Benchmarking Your Custodial Costs

Many FMs participate in benchmarking programs to see where they stand in comparison to their peers. To obtain good benchmarking results you need comparisons of similar buildings using filters to select the characteristics of the facility you want to compare.

Let’s look at a few examples from FM BENCHMARKING to see the value that filters can bring to the analysis. We will try using different filters to try to determine which ones best define those to which we should compare our building.

In this example our facility is on a “campus setting” (several buildings), a 1,125,000 gross square foot (GSF) facility, 22 years old, with 2,650 FTEs (full-time equivalents), and a primary business function of manufacturing.

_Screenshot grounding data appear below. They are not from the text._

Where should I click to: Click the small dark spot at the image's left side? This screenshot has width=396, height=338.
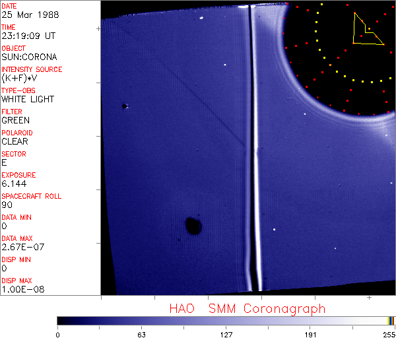pos(124,106)
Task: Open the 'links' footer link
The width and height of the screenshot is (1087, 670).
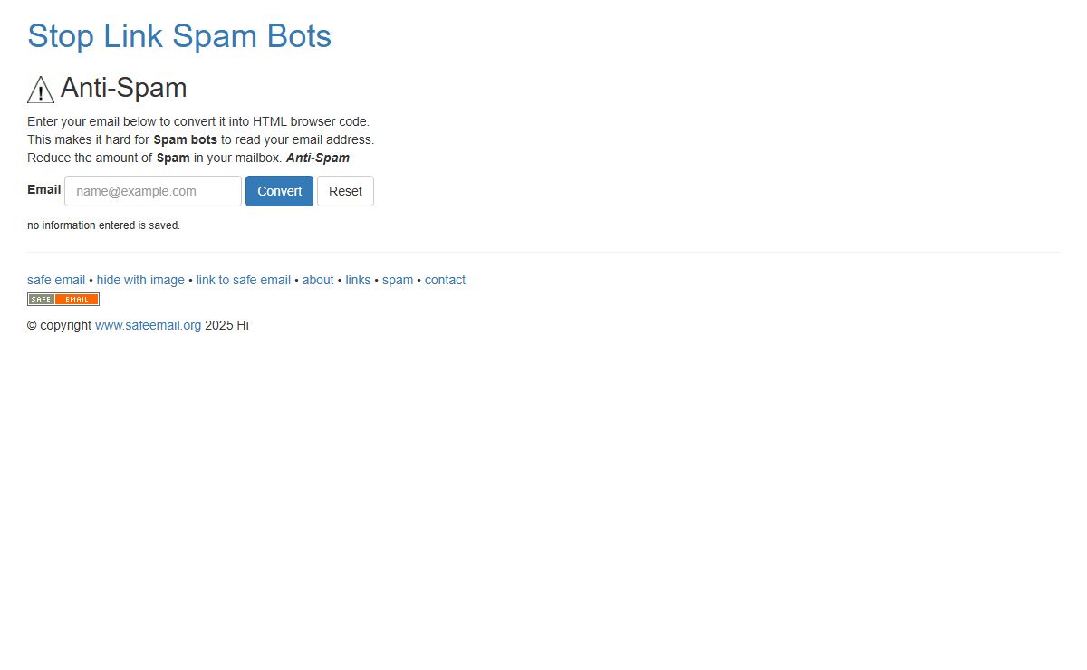Action: (x=358, y=280)
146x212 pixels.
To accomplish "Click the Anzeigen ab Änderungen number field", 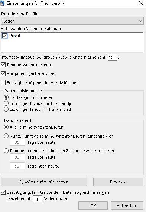I will [x=37, y=199].
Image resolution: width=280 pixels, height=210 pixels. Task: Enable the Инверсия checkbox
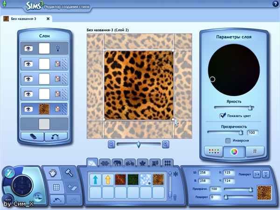pyautogui.click(x=228, y=140)
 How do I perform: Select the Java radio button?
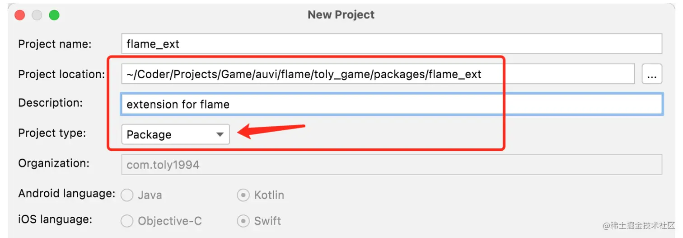[x=127, y=195]
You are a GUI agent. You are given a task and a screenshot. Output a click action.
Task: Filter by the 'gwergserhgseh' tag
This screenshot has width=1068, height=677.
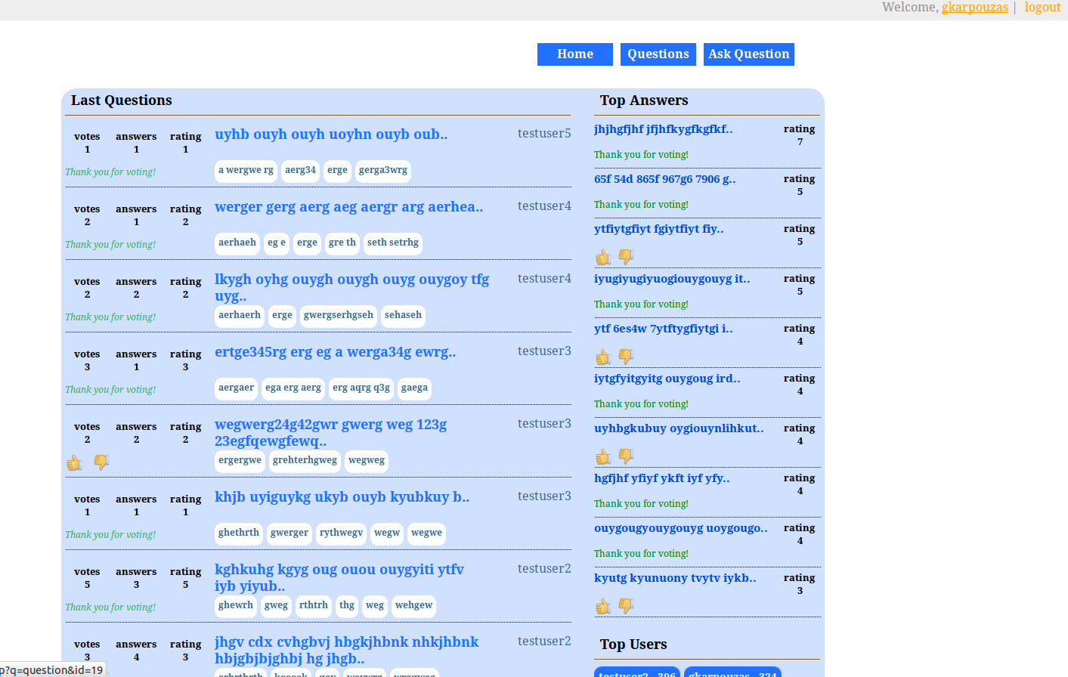[338, 316]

The first filter we will turn on is the size of the facility so that we will only consider buildings that are 600,000 GSF or greater and on a campus setting; for comparison purposes, FM BENCHMARKING uses the number of “cleanable” square feet. In the FM BENCHMARKING system this produces 449 facilities for comparison. In Chart I our consumption is shown by the yellow bar with $1.37 per cleanable square foot which indicates a performance in the fourth quartile (green) and considerably above the median value at $1.15 per GSF.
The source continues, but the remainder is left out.